#### Records for this task
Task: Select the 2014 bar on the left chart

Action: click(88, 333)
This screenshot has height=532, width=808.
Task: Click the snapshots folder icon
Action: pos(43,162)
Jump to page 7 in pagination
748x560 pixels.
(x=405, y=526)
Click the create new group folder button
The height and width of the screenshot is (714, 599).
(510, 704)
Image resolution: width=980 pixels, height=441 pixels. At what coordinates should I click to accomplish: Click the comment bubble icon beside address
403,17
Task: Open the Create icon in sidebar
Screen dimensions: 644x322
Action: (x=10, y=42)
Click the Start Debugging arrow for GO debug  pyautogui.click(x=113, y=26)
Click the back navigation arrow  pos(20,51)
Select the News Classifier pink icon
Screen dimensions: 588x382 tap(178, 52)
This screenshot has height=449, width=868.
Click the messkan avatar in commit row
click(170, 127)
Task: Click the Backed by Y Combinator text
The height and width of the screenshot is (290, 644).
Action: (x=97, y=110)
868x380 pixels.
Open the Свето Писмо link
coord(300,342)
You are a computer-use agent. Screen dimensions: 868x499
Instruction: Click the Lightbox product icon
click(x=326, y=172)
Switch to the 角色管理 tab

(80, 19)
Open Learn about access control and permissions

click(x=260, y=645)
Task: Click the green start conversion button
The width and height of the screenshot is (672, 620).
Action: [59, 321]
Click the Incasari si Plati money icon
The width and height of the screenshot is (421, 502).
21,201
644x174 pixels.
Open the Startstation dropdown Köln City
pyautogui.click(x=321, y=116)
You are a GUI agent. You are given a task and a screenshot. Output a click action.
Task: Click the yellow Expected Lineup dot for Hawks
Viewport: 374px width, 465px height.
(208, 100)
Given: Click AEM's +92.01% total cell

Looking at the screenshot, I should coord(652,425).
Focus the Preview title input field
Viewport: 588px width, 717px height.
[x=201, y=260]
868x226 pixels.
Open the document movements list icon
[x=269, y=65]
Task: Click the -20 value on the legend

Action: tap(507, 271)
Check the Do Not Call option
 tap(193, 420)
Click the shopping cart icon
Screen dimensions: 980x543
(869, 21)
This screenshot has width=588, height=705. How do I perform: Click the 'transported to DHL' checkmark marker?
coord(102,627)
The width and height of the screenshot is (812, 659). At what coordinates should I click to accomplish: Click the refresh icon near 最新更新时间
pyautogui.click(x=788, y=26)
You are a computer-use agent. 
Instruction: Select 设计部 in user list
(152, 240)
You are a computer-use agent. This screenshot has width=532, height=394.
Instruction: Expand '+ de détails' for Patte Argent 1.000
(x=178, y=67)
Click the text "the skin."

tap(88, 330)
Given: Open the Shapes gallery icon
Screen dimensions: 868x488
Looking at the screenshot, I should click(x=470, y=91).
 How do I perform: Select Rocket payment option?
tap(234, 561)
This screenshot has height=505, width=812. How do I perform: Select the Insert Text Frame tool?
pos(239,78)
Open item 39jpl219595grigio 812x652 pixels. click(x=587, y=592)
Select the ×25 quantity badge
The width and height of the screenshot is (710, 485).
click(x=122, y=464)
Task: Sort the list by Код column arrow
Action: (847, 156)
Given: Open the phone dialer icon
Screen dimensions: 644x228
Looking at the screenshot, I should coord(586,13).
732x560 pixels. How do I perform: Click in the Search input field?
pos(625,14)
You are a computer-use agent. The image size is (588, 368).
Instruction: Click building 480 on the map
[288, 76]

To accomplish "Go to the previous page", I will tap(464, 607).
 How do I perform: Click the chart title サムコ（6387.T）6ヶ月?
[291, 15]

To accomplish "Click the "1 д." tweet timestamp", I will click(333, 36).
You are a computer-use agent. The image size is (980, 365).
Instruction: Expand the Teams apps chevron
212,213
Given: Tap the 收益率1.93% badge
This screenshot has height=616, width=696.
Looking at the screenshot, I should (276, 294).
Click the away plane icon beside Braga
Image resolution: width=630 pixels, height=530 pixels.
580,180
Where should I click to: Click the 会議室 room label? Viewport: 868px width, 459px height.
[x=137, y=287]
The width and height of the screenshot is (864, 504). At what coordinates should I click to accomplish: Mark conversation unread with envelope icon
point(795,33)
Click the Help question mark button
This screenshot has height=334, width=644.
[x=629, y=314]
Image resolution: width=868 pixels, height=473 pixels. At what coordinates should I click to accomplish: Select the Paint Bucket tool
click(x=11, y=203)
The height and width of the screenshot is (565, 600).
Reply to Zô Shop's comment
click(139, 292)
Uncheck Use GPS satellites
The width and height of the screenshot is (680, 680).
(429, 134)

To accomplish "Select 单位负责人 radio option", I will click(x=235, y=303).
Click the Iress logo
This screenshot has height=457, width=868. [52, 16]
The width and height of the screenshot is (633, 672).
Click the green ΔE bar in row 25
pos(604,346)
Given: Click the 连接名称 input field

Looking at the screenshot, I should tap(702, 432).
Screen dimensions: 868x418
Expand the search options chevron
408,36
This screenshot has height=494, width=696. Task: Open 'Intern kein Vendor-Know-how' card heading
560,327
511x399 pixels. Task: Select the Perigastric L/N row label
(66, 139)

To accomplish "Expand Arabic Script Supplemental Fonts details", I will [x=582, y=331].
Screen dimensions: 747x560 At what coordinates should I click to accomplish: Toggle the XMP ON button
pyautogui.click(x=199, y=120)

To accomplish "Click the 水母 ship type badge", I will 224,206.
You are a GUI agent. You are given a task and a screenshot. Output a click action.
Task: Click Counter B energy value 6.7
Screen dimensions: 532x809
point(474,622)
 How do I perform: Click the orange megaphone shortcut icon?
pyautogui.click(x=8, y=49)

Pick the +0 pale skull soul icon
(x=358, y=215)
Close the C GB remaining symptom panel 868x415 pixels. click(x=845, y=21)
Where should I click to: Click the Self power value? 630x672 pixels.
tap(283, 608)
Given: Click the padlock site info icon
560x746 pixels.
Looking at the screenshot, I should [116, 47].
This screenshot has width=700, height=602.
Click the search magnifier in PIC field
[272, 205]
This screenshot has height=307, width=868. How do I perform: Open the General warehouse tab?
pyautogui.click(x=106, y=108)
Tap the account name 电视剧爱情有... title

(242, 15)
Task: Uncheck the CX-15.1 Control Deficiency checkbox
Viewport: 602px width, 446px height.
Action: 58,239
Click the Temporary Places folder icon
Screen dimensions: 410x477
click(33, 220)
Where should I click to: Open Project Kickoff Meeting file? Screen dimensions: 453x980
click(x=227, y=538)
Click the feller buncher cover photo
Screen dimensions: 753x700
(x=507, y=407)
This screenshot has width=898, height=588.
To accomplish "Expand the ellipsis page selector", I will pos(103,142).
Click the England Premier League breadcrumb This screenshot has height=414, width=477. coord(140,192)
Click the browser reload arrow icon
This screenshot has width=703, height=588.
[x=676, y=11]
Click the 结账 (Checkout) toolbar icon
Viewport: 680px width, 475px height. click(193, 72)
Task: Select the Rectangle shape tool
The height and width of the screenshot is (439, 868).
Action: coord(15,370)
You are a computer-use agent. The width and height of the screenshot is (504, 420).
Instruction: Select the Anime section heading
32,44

#### Exercise aim
Your answer must be an exact copy of every record.

#### Output for this task
Task: Select the 2014 bar on the left chart

Action: click(88, 333)
This screenshot has height=532, width=808.
Task: Click the snapshots folder icon
Action: pos(43,162)
Jump to page 7 in pagination
748x560 pixels.
(x=405, y=526)
Click the create new group folder button
The height and width of the screenshot is (714, 599).
(510, 704)
Image resolution: width=980 pixels, height=441 pixels. At what coordinates should I click to accomplish: Click the comment bubble icon beside address
403,17
Task: Open the Create icon in sidebar
Screen dimensions: 644x322
Action: (x=10, y=42)
Click the Start Debugging arrow for GO debug  pyautogui.click(x=113, y=26)
Click the back navigation arrow  pos(20,51)
Select the News Classifier pink icon
Screen dimensions: 588x382 tap(178, 52)
This screenshot has height=449, width=868.
Click the messkan avatar in commit row
click(170, 127)
Task: Click the Backed by Y Combinator text
The height and width of the screenshot is (290, 644).
Action: (x=97, y=110)
868x380 pixels.
Open the Свето Писмо link
coord(300,342)
You are a computer-use agent. Screen dimensions: 868x499
Instruction: Click the Lightbox product icon
click(x=326, y=172)
Switch to the 角色管理 tab

(80, 19)
Open Learn about access control and permissions

click(x=260, y=645)
Task: Click the green start conversion button
The width and height of the screenshot is (672, 620).
Action: [59, 321]
Click the Incasari si Plati money icon
The width and height of the screenshot is (421, 502).
21,201
644x174 pixels.
Open the Startstation dropdown Köln City
pyautogui.click(x=321, y=116)
You are a GUI agent. You are given a task and a screenshot. Output a click action.
Task: Click the yellow Expected Lineup dot for Hawks
Viewport: 374px width, 465px height.
(208, 100)
Given: Click AEM's +92.01% total cell

Looking at the screenshot, I should coord(652,425).
Focus the Preview title input field
Viewport: 588px width, 717px height.
[x=201, y=260]
868x226 pixels.
Open the document movements list icon
[x=269, y=65]
Task: Click the -20 value on the legend

Action: tap(507, 271)
Check the Do Not Call option
 tap(193, 420)
Click the shopping cart icon
Screen dimensions: 980x543
(869, 21)
This screenshot has width=588, height=705. How do I perform: Click the 'transported to DHL' checkmark marker?
coord(102,627)
The width and height of the screenshot is (812, 659). At what coordinates should I click to accomplish: Click the refresh icon near 最新更新时间
pyautogui.click(x=788, y=26)
You are a computer-use agent. 
Instruction: Select 设计部 in user list
(152, 240)
You are a computer-use agent. This screenshot has width=532, height=394.
Instruction: Expand '+ de détails' for Patte Argent 1.000
(x=178, y=67)
Click the text "the skin."

tap(88, 330)
Given: Open the Shapes gallery icon
Screen dimensions: 868x488
Looking at the screenshot, I should click(x=470, y=91).
 How do I perform: Select Rocket payment option?
tap(234, 561)
This screenshot has height=505, width=812. How do I perform: Select the Insert Text Frame tool?
pos(239,78)
Open item 39jpl219595grigio 812x652 pixels. click(x=587, y=592)
Select the ×25 quantity badge
The width and height of the screenshot is (710, 485).
click(x=122, y=464)
Task: Sort the list by Код column arrow
Action: (847, 156)
Given: Open the phone dialer icon
Screen dimensions: 644x228
Looking at the screenshot, I should coord(586,13).
732x560 pixels. How do I perform: Click in the Search input field?
pos(625,14)
You are a computer-use agent. The image size is (588, 368).
Instruction: Click building 480 on the map
[288, 76]

To accomplish "Go to the previous page", I will tap(464, 607).
 How do I perform: Click the chart title サムコ（6387.T）6ヶ月?
[291, 15]

To accomplish "Click the "1 д." tweet timestamp", I will click(333, 36).
You are a computer-use agent. The image size is (980, 365).
Instruction: Expand the Teams apps chevron
212,213
Given: Tap the 收益率1.93% badge
This screenshot has height=616, width=696.
Looking at the screenshot, I should (276, 294).
Click the away plane icon beside Braga
Image resolution: width=630 pixels, height=530 pixels.
580,180
Where should I click to: Click the 会議室 room label? Viewport: 868px width, 459px height.
[x=137, y=287]
The width and height of the screenshot is (864, 504). At what coordinates should I click to accomplish: Mark conversation unread with envelope icon
point(795,33)
Click the Help question mark button
This screenshot has height=334, width=644.
[x=629, y=314]
Image resolution: width=868 pixels, height=473 pixels. At what coordinates should I click to accomplish: Select the Paint Bucket tool
click(x=11, y=203)
The height and width of the screenshot is (565, 600).
Reply to Zô Shop's comment
click(139, 292)
Uncheck Use GPS satellites
The width and height of the screenshot is (680, 680).
(429, 134)

To accomplish "Select 单位负责人 radio option", I will click(x=235, y=303).
Click the Iress logo
This screenshot has height=457, width=868. [52, 16]
The width and height of the screenshot is (633, 672).
Click the green ΔE bar in row 25
pos(604,346)
Given: Click the 连接名称 input field

Looking at the screenshot, I should tap(702, 432).
Screen dimensions: 868x418
Expand the search options chevron
408,36
This screenshot has height=494, width=696. Task: Open 'Intern kein Vendor-Know-how' card heading
560,327
511x399 pixels. Task: Select the Perigastric L/N row label
(66, 139)

To accomplish "Expand Arabic Script Supplemental Fonts details", I will [x=582, y=331].
Screen dimensions: 747x560 At what coordinates should I click to accomplish: Toggle the XMP ON button
pyautogui.click(x=199, y=120)

To accomplish "Click the 水母 ship type badge", I will 224,206.
You are a GUI agent. You are given a task and a screenshot. Output a click action.
Task: Click Counter B energy value 6.7
Screen dimensions: 532x809
point(474,622)
 How do I perform: Click the orange megaphone shortcut icon?
pyautogui.click(x=8, y=49)

Pick the +0 pale skull soul icon
(x=358, y=215)
Close the C GB remaining symptom panel 868x415 pixels. click(x=845, y=21)
Where should I click to: Click the Self power value? 630x672 pixels.
tap(283, 608)
Given: Click the padlock site info icon
560x746 pixels.
Looking at the screenshot, I should [116, 47].
This screenshot has width=700, height=602.
Click the search magnifier in PIC field
[272, 205]
This screenshot has height=307, width=868. How do I perform: Open the General warehouse tab?
pyautogui.click(x=106, y=108)
Tap the account name 电视剧爱情有... title

(242, 15)
Task: Uncheck the CX-15.1 Control Deficiency checkbox
Viewport: 602px width, 446px height.
Action: 58,239
Click the Temporary Places folder icon
Screen dimensions: 410x477
click(33, 220)
Where should I click to: Open Project Kickoff Meeting file? Screen dimensions: 453x980
click(x=227, y=538)
Click the feller buncher cover photo
Screen dimensions: 753x700
(x=507, y=407)
This screenshot has width=898, height=588.
To accomplish "Expand the ellipsis page selector", I will pos(103,142).
Click the England Premier League breadcrumb This screenshot has height=414, width=477. coord(140,192)
Click the browser reload arrow icon
This screenshot has width=703, height=588.
[x=676, y=11]
Click the 结账 (Checkout) toolbar icon
Viewport: 680px width, 475px height. click(193, 72)
Task: Select the Rectangle shape tool
The height and width of the screenshot is (439, 868).
Action: coord(15,370)
You are a computer-use agent. The width and height of the screenshot is (504, 420).
Instruction: Select the Anime section heading
32,44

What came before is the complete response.